The American Physical Society, an AIP Member Society, in collaboration with the American Chemical Society, the Computing Research Association, and the Association of Public and Land-Grant Universities’ Mathematics Teacher Education Partnership, recently released a report titled “Recruiting Teachers in High-Needs STEM Fields.” The report surveys undergraduate STEM majors’ attitudes about teaching and suggests ways to incentivize more students to become teachers.
The report documents a domestic shortage of individuals with the education and training needed to succeed in a STEM career. It attributes much of the shortage to high school students being “underprepared and unable to handle the rigorous courses required” for STEM majors. Much of this is caused by an underlining shortage of teachers who have the requisite education and certification in STEM subjects. For example, the study finds that more than half of all high school physics teachers lacked certification in the discipline.
The report also finds that, compared to other developed countries, U.S. students are not as exposed to STEM subjects during high school. While initiatives such as PhysTEC, Noyce Scholarships, and UTeach are designed to address the disparity, it observes, “national gains have remained small in relation to the national need.”
In a press release, Michael Marder, a co-author of the study and physicist at the University of Texas at Austin, emphasized that “every high school student deserves a great teacher” in subjects like computer science and physics. In a quote provided to FYI, he added,
Providing more high school teachers in high-needs fields including physics, computer science, chemistry, and mathematics is one of the most important challenges universities face.
Financial perceptions and incentives a key factor
Of the students surveyed, about a quarter reported that they were “somewhat, quite a bit, or very interested” in teaching, with mathematics majors showing the most interest and computer science majors showing the least. Top motivators for students interested in teaching include “sharing enthusiasm for technology,” inspiring impressionable minds, and enjoying mentoring others.
However, those surveyed also cited “uncontrollable or uninterested students,” low salaries, and a dislike for working with students as major disincentives toward choosing a teaching career pathway. Students who said they are not interested in teaching also cited low wages as a serious drawback of a teaching career.
The report notes, though, that the salaries of high school teachers are actuallygreater than the salaries of college instructors and lecturers who are not tenured or tenure-track faculty. Moreover, when students were asked how much they thought high school teachers made, responses were considerably less than actual salaries. “It is striking that students consistently underestimate what teachers actually earn, and when asked what they would want to earn as teachers, students indicate a desired salary very close to the current actual salary,” the report observes.
Survey respondents were also asked about activities and programs that would increase their interest in teaching, including financial incentives and access to professional development. Increased salary was cited as the strongest incentive for students, with the report finding an increase of between $5,000 and $25,000 “sufficient to draw a significant numbers of new teachers into the profession.” Other incentives, such as free tuition and loan forgiveness programs, also considerably increased interest among students who were only somewhat interested in teaching, but other incentives were not as important as higher salaries.
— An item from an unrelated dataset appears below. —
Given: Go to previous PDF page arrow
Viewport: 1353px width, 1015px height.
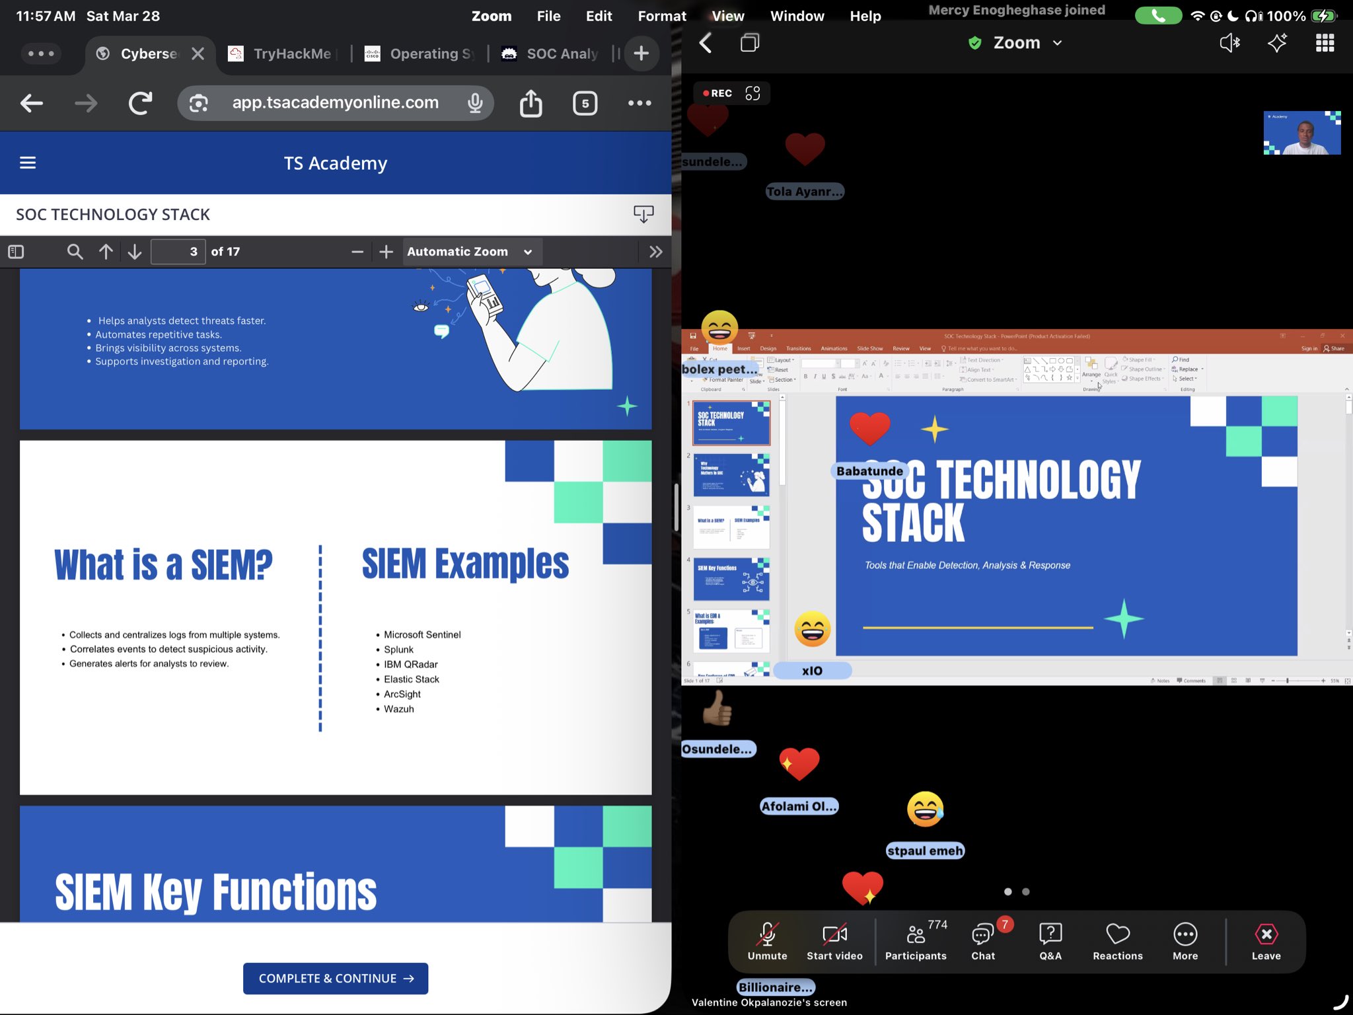Looking at the screenshot, I should (106, 252).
The report also examines the role of institutional support for STEM teaching. Only a quarter of survey respondents majoring in physics and chemistry reported that teaching was discussed as a career pathway. According to Marder, faculty simply mentioning teaching as a career option to students “can have a significant effect.”
The report’s recommendations for professional societies and academic departments include the following:
- “Impress upon university faculty and advisors in STEM disciplinary departments the importance of promoting middle and high school teaching with their undergraduate majors and graduate students, and of providing them accurate information about the actual salary and positive features of teaching.
- Support high-quality academic programs that prepare students for STEM teaching, and expand good models to more universities. Strong programs provide improved coursework, prevent certification from requiring extra time, and support their students and graduates financially and academically.
- Support financial and other support for students pursuing STEM teaching.
- Advocate for increases in annual compensation, including summer stipends, in the range of $5,000 to $25,000 for teachers in the hardest-to-staff STEM disciplines.
- Support programs that improve the professional life and community of STEM teachers.”
The report is based on a sample of over 6,000 current and recent majors in high-needs fields such as physics, chemistry, and computer science who were interviewed in fall 2015 and spring 2016.